Peroxidase and Aryl Metabolite Production by the White Rot Fungus Bjerkandera sp. Strain BOS55 during Solid State Fermentation of Lignocellulosic Substrates

Ligninolytic enzymes and secondary metabolite production by Bjerkandera sp. strain BOS 55 were monitored during solid state fermentation (SSF) on two lignocellulosic substrates, beech wood and hemp stem wood (HSW). After 6 weeks of SSF, the fungus was responsible for removing 27 and 39% of the Klason lignin as well as 43 and 70% of the apolar extractives on beech and HSW, respectively. The lignin degradation during beech wood decay was very selective. On both substrates, high activities of lignin peroxidase (LiP) and manganese peroxidase (MnP) were detected. The peak activity of LiP was 660nmol ml^-1 min.^-1 on HSW and that of MnP was 1320nmol ml^-1 min.^-1 on beech wood. The presence of several LiP and MnP isoenzymes at different times during the SSF was demonstrated by FPLC profiles of these heme proteins. The production of the secondary aryl metabolites, veratryl alcohol and 3-chloro-p-anisaldehyde, reached peak concentrations of 820 and 90μM, respectively. The enhanced production of these secondary metabolites compared to defined liquid cultures is suggested to be due to the release of lignin degradation products serving as alternative precursors for their biosynthesis. The high production of veratryl alcohol, which is a cofactor known to protect LiP from inactivation by physiological levels of H₂O₂, may account for the high production of active LiP on the lignocellulosic substrates.

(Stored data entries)
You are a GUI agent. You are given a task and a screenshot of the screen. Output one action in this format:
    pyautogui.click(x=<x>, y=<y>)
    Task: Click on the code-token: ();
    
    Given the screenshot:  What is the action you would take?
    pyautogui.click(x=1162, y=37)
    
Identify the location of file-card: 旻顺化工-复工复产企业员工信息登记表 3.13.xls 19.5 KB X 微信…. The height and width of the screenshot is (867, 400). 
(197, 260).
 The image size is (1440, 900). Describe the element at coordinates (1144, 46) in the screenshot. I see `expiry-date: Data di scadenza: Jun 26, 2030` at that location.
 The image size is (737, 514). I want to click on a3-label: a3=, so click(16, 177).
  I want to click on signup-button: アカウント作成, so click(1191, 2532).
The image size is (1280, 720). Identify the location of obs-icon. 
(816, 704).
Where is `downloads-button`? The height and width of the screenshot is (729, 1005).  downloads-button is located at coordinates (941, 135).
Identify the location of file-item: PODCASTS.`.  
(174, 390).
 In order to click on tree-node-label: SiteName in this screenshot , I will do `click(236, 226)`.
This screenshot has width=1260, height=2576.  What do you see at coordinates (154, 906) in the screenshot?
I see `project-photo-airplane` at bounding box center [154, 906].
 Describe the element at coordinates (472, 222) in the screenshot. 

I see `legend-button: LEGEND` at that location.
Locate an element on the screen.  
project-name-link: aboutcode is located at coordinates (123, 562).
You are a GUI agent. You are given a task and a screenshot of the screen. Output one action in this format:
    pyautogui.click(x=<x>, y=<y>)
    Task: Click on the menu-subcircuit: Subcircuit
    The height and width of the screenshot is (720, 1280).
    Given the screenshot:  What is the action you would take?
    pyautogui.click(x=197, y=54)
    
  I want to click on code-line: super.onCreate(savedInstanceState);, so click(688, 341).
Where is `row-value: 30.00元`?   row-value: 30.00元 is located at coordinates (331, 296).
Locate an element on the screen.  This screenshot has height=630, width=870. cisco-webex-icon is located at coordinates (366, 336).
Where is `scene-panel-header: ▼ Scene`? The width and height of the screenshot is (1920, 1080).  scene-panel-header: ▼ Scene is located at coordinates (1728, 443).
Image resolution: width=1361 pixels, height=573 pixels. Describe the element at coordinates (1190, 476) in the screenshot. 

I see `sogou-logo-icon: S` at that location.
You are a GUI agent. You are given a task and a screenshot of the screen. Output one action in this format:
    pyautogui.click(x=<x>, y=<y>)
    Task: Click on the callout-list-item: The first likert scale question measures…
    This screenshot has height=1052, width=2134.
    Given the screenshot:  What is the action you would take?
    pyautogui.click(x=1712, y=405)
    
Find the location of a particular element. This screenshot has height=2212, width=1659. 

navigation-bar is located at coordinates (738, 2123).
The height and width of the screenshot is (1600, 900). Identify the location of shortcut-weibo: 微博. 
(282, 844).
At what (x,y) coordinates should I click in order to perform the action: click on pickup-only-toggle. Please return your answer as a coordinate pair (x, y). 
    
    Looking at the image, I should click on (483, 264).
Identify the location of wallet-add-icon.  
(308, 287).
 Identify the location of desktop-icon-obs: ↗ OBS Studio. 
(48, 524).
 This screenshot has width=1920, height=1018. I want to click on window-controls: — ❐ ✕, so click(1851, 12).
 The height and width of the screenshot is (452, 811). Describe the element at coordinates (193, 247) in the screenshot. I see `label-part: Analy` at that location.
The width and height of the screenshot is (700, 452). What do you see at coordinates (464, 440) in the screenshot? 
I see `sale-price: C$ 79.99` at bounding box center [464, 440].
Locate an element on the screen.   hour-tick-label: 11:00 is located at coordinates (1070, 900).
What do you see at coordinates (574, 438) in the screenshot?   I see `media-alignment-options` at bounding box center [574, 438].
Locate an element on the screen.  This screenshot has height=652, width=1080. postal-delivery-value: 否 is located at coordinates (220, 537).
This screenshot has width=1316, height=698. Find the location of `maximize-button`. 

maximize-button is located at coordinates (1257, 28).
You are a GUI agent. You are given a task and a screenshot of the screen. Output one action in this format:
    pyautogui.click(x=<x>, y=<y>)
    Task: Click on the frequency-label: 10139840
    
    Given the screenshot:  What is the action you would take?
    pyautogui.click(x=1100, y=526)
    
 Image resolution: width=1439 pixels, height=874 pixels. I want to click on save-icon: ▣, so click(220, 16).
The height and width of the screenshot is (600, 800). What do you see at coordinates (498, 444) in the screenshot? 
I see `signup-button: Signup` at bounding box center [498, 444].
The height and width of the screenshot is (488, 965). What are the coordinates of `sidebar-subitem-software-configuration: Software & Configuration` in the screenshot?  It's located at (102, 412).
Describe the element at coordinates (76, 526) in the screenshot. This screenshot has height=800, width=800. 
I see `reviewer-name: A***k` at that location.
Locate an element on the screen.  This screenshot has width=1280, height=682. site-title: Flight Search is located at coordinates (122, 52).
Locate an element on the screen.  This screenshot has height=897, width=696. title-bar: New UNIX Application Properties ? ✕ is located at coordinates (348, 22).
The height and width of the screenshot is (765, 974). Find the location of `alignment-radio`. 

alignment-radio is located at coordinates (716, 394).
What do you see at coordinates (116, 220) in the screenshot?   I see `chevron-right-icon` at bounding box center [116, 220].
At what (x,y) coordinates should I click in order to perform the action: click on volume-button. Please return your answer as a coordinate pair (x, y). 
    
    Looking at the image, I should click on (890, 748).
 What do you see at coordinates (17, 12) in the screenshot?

▸ **Aim of the exercise**: List every abbreviation that the passage on Bjerkandera sp. strain BOS55 defines, giving the full term each one stands for. The stored data entries are independent material and have no connection to the passage on Bjerkandera sp. strain BOS55.

▸ **Exercise solution**:
- SSF: solid state fermentation
- HSW: hemp stem wood
- LiP: lignin peroxidase
- MnP: manganese peroxidase